The Gulf of California has a high abundance of the more spectacular eye types exhibited among the hyperiids. For example during our deep ROV dives we have seen large numbers of the bathypelagic hyperiid, Scypholanceola, that possess remarkable mirrored pigment cups. In contrast our shallower net trawls have captured a species of Paraphronima characterized by unusual eyes with 12 pairs of retinas.

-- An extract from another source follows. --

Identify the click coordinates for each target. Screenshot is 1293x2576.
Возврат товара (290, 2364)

The bathypelagic hyperiid, Scypholanceola.
A species of Paraphronima. Photo by Bill Browne.

Why ctenophores?
My other principal objective for this research cruise is to find and collect samples of the lobate ctenophore Ocyropsis to sequence its genome. In my lab we study ctenophores to gain insight into the early evolution of animal multicellularity. Ctenophores are a good model for this research because they diverged from other animals over 600 million years ago. Recent work with ctenophores has yielded unexpected results: many genes that we thought were important to organizing the animal body plan are not present in ctenophores.

The genus Ocyropsis is special because it is the only known group of comb jellies to maintain separate male and female sexes, a contrast to other ctenophores that have reproductive parts of both sexes in the same individual. We will be able to study what genes are being uniquely expressed in males and females, and whether Ocyropsis has separate sex chromosomes.

Female Ocryopsis maculata.
We have been extremely fortunate during this cruise. Our blue-water SCUBA dives have been successful in collecting two different species of Ocyropsis—Ocyropsis crystallina, and the much larger Ocyropsis maculata. The eggs are prominently visible in the female O. maculata. Photos by Bill Browne.

My collaboration with Steve and MBARI allows for a unique integrative study. We are able to collect genetic samples to study the evolution of eye types and of reproductive strategies. With this knowledge, we can tease apart some of the truly remarkable life histories associated with these extraordinary organisms.

Bill working in the lab aboard the R/V Western Flyer.

We dove in Alarcón Basin today and reached the bottom at 2,675 meters with the ROV. On its way back up we observed this amazing ctenophore Aulacoctena, which happens to be very bioluminescent. However, we decided not to sample it due to its immense size; it is slightly larger than a football. As you can see it was much too large to fit into our sample cylinders without being damaged.